Selon M. Alexandre pour être un artiste il faudrait semble t’il avoir des » années de réflexion de sincérité et d’étude « . Autrement dis, seul les artistes professionnels ayant fait une école des Beaux Arts peuvent utiliser le titre d’Artiste, tel les Médecins, les Avocats ou les Ingénieurs. Il semble ignorer que cette vision moyenâgeuse de la profession d’artiste a été abolie en 1571 par un décret pris par Côme de Médicis exemptant les peintres et sculpteurs florentins d’appartenir à une corporation (1). Beaucoup plus récemment, L’Unesco a proposée une définition de l’artiste (adoptée à Belgrade, le 27 octobre 1980) (2) : « On entend par artiste tout personne qui crée ou participe par son interprétation à la création ou à la recréation d’œuvres d’art, qui considère sa création artistique comme un élément essentiel de sa vie, qui ainsi contribue au développement de l’art et de la culture, et qui est reconnue ou cherche à être reconnue en tant qu’artiste, qu’elle soit liée ou non par une relation de travail ou d’association quelconque. » Donc désolé de vous contredire M. Alexandre, je suis bien un artiste tout comme vous.

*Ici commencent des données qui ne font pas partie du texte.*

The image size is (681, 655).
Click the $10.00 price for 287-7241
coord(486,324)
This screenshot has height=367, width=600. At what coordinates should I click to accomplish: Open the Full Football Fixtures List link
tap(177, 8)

Ensuite M. Alexandre développe l’idée que les « gens qui jouent à être des artistes » (les artistes amateurs) causent un préjudice majeur aux artistes pros dont il fait partie. Il ne précise pas vraiment la nature du préjudice mais sa solution est de « reprendre la place qui nous est due« . Cela semble impliquer que les artistes amateurs peuvent à la rigueur s’amuser dans leur coin (faire de la création) mais ne doivent pas en sortir et exposer (faire de la monstration) car ils prennent la place des pros. M. Alexandre sous entends que les espaces d’expositions soient strictement réservés aux artistes pros mais il ne précise pas si cela s’applique uniquement à la sphère publique (tel la Bibliothèque Schoelcher) ou également à la sphère privée (Fondations privées, Galeries privées, restaurants, etc..). Si tel était le cas pour la sphère privée, nous serions sous un régime totalitaire ou la liberté d’expression serait gravement bafouée. Concernant la sphère public, nul doute que les curateurs se penchent sur le parcours des artistes avant de les accepter et qu’il est plus facile d’être accepter lorsque l’on a fait une École des Beaux Arts que lorsque l’on est un autodidacte. Cependant la encore, l’imposition de l’appartenance à une éventuelle « Guilde des Artistes Pros » serait une sérieuse atteinte à la liberté de décision des curateurs. L’artiste et son parcours serait donc plus important que l’œuvre ? Des artistes comme le Douanier Rousseau ou Toulouse Lautrec ne devrait en aucun cas être exposés dans des lieux publics ? Permettez moi M. Alexandre de ne pas partager votre pensée réactionnaire et totalitaire.
Pour conclure, n’en déplaise à M. Alexandre, je n’ai aucune gène à être un artiste émergeant qui essaye de se faire une place au soleil. Je n’ai eu ni la chance ni la volonté de consacrer ma vie entière exclusivement à ma démarche artistique et j’ai peut être un « handicap » par rapport aux artistes professionnels. Que cet handicap me ferme des portes sur des critères esthétiques, vu la qualité de mon travail par rapport à celui de grand Maître comme M. Alexandre, je peut à la rigueur l’admettre. Mais qu’il y ait un blocage sur des critères corporatistes et donc élitistes, je m’y oppose vigoureusement.
A bon entendeur, salut.
Olivier Moreau
Case Pilote le 1 mars 2012.
1 cf. Nikolaus Pevsner, Les académies d’art, Paris, 1999 (1re éd. 1940), p. 62.
2 Section I.1 : Définition, p. 24. En pdf sur le site de l’Unesco. Voir aussi la déclaration finale du Congrès mondial sur l’application de la Recommandation relative à la condition de l’artiste, Paris, 1997).